Extracted records –
— Start —

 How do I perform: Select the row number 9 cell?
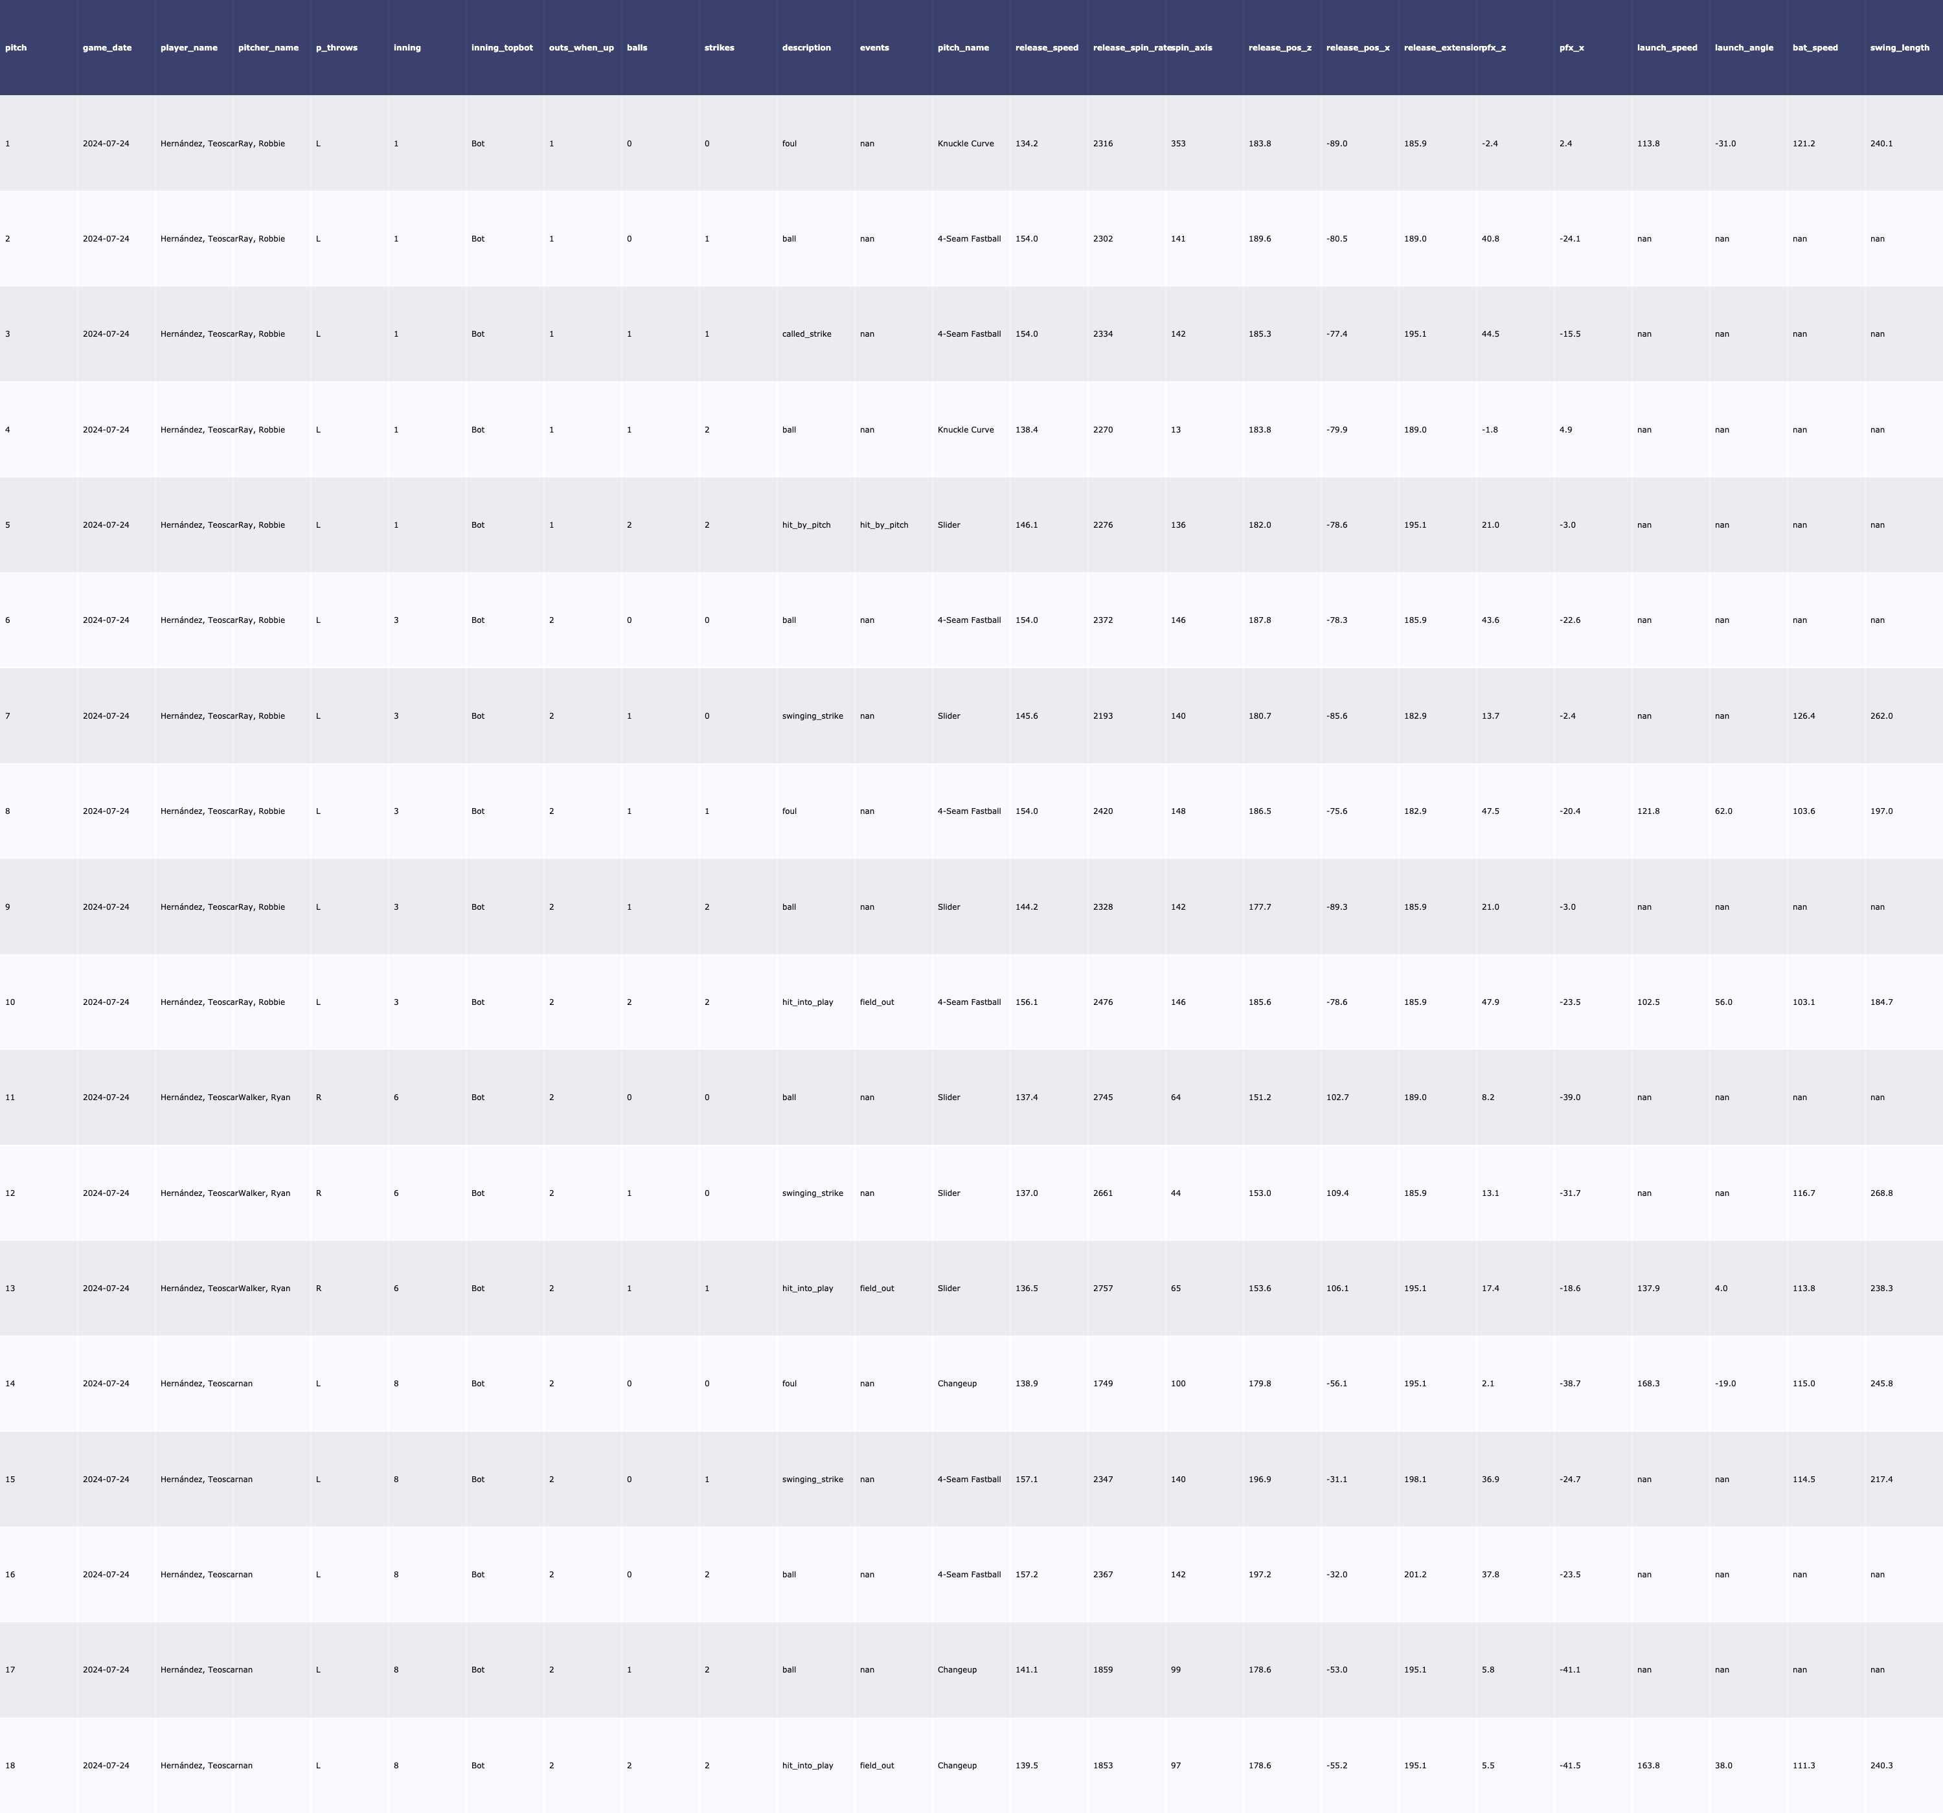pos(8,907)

— End —
— Start —

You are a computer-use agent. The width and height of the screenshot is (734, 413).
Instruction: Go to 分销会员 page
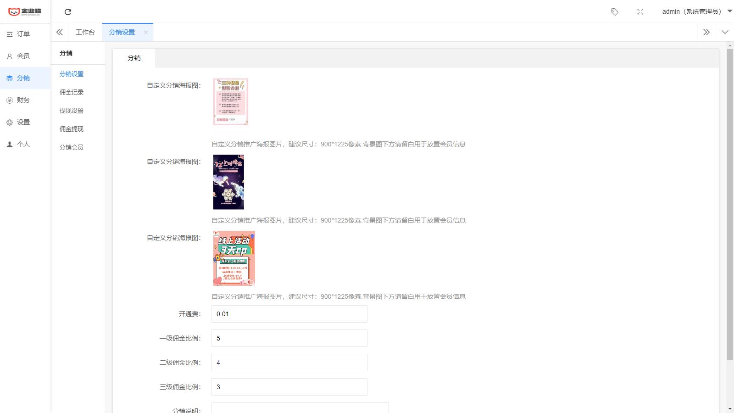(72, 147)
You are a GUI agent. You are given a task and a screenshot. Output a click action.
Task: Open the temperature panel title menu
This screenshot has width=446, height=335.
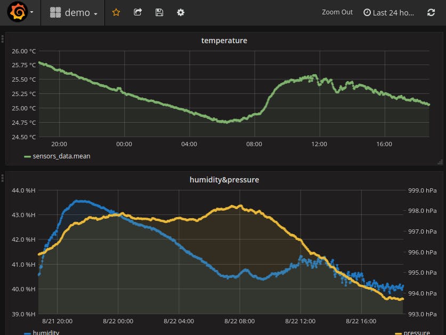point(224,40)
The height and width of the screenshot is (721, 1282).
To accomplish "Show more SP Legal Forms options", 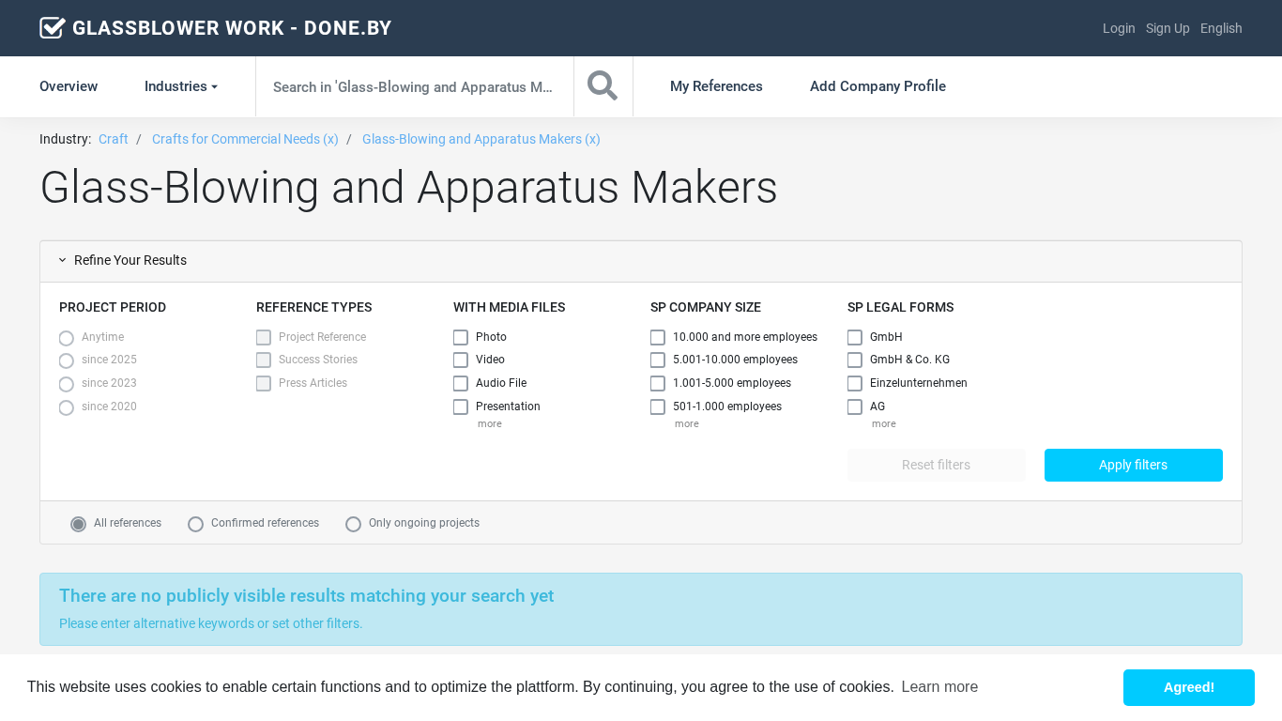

— End —

Render the lines from the one containing "You are a GUI" through the one containing "more SP Legal", inclusive, as a numbered list, skipping any blank lines and leaving out the pictures.

Written response –
1. You are a GUI agent. You are given a task and a screenshot. Output a click action.
2. Task: Open the temperature panel title menu
3. This screenshot has width=446, height=335.
4. point(224,40)
5. The height and width of the screenshot is (721, 1282).
6. To accomplish "Show more SP Legal Forms options", 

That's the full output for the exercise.